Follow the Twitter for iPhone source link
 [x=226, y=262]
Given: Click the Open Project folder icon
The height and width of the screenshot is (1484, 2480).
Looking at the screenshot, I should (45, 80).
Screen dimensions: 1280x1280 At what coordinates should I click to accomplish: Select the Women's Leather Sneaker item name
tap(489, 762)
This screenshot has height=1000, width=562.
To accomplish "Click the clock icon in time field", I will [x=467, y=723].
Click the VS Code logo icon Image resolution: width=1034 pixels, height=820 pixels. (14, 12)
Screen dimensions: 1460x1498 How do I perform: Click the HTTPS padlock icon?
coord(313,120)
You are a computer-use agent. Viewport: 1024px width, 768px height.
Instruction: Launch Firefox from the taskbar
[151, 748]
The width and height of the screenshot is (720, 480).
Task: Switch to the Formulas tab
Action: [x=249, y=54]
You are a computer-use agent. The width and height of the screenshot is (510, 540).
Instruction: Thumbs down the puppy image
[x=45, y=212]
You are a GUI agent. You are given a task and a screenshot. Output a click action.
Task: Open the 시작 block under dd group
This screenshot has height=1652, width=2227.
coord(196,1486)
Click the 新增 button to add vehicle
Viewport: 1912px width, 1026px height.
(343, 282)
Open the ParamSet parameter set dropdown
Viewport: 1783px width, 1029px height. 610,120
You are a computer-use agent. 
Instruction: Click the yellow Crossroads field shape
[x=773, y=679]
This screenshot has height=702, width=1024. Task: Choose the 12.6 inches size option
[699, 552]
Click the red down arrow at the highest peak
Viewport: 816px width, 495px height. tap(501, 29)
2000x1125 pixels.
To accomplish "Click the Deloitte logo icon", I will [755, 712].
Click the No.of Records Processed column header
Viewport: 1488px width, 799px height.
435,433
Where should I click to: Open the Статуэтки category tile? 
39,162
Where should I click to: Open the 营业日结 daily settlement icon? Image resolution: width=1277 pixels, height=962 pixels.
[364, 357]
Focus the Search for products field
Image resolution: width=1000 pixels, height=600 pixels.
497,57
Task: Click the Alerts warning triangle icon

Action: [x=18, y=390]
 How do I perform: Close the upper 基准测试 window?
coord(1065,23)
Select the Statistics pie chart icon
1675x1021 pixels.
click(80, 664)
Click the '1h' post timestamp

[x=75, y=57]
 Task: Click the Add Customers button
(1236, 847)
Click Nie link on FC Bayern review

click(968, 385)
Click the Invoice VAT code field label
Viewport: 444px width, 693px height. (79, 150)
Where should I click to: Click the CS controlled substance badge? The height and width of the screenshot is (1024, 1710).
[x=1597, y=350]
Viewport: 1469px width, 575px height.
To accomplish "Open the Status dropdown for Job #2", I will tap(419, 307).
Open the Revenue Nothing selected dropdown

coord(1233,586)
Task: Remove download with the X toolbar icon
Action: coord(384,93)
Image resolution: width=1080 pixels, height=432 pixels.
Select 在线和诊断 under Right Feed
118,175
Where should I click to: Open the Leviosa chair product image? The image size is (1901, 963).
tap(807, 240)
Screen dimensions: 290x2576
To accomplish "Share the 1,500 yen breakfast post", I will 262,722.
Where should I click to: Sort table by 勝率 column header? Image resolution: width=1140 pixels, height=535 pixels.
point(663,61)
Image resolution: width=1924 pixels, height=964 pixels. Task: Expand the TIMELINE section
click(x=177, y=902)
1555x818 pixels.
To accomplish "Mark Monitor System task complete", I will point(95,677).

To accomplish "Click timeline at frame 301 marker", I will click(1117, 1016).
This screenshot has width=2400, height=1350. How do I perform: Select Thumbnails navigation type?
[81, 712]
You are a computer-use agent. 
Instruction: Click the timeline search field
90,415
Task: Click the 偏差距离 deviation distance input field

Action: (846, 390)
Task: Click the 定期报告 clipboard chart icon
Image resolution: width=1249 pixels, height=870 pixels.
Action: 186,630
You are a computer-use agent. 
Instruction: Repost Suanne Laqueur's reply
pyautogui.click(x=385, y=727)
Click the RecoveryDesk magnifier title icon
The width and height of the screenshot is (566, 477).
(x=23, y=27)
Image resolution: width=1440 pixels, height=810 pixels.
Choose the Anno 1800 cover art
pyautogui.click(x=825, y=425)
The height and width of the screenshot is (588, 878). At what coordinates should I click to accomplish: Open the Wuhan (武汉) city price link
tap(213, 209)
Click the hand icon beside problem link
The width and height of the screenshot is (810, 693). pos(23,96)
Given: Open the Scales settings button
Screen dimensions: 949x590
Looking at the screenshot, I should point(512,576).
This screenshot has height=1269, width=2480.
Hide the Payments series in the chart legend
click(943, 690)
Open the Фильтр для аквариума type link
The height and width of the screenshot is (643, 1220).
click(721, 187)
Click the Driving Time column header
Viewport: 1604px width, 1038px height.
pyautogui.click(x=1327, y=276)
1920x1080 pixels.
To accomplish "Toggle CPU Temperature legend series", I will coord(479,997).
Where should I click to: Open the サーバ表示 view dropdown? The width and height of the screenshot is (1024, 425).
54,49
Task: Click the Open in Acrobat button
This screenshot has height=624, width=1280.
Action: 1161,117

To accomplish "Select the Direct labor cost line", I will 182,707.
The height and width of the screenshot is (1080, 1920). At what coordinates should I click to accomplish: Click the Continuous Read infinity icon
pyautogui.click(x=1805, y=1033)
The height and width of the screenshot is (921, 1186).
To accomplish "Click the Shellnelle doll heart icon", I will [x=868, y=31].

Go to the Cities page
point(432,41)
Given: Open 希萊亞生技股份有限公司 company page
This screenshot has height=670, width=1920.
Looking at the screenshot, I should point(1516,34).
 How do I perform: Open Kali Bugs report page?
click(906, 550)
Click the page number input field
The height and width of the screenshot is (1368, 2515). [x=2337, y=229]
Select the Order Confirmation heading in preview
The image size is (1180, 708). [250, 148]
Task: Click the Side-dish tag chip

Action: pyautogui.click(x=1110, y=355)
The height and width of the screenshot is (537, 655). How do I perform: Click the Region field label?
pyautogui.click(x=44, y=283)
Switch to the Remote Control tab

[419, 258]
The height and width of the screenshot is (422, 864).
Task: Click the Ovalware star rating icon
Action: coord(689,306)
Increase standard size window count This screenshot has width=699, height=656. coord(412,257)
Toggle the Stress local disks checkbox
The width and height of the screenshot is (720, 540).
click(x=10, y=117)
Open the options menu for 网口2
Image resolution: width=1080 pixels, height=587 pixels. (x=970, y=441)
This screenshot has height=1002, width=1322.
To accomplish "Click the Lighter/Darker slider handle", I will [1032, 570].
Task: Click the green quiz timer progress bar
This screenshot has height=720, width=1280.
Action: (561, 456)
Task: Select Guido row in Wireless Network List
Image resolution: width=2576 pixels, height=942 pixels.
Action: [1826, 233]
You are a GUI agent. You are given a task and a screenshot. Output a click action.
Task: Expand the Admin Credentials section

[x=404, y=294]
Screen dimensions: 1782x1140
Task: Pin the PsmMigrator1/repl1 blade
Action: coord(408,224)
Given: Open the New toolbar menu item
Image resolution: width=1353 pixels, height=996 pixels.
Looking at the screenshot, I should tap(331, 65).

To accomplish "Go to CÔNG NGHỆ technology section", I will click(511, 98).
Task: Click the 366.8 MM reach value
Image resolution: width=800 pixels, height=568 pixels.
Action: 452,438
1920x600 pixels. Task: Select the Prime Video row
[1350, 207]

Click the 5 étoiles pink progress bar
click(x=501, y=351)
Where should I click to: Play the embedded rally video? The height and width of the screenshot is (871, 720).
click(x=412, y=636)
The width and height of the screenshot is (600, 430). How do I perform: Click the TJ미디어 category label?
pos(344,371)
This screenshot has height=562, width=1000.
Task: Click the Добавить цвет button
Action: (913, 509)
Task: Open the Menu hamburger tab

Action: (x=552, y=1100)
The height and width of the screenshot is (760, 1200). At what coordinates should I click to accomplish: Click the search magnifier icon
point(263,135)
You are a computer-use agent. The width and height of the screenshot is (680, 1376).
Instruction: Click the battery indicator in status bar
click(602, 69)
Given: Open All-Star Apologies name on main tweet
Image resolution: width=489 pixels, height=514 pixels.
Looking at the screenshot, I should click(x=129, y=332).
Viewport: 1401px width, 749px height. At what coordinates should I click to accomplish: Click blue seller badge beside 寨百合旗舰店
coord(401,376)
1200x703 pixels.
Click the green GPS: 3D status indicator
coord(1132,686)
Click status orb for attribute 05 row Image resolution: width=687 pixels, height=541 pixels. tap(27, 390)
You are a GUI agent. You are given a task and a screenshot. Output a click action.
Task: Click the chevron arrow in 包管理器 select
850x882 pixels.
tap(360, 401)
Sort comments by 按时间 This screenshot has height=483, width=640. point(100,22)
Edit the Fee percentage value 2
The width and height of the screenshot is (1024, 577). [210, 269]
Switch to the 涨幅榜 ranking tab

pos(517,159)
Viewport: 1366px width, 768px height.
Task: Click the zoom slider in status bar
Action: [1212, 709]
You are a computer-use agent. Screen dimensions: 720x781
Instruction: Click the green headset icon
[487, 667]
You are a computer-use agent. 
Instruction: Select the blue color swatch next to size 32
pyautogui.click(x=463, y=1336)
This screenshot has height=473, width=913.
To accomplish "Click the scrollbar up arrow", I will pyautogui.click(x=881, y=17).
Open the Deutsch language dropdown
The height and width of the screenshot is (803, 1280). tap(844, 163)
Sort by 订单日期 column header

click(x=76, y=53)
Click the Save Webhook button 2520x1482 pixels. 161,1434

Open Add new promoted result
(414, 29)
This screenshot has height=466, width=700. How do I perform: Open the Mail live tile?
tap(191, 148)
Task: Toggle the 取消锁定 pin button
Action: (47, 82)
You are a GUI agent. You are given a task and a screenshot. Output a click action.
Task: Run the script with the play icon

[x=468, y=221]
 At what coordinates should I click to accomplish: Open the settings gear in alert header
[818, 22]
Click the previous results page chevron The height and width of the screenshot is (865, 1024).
□ □ □ □
*JOB:* Copy out the rows above, beginning at the line that contains "Given: Open All-Star" and stopping after the line that contains "Click status orb".

*REPLY:*
Given: Open All-Star Apologies name on main tweet
Image resolution: width=489 pixels, height=514 pixels.
Looking at the screenshot, I should click(x=129, y=332).
Viewport: 1401px width, 749px height. At what coordinates should I click to accomplish: Click blue seller badge beside 寨百合旗舰店
coord(401,376)
1200x703 pixels.
Click the green GPS: 3D status indicator
coord(1132,686)
Click status orb for attribute 05 row Image resolution: width=687 pixels, height=541 pixels. tap(27, 390)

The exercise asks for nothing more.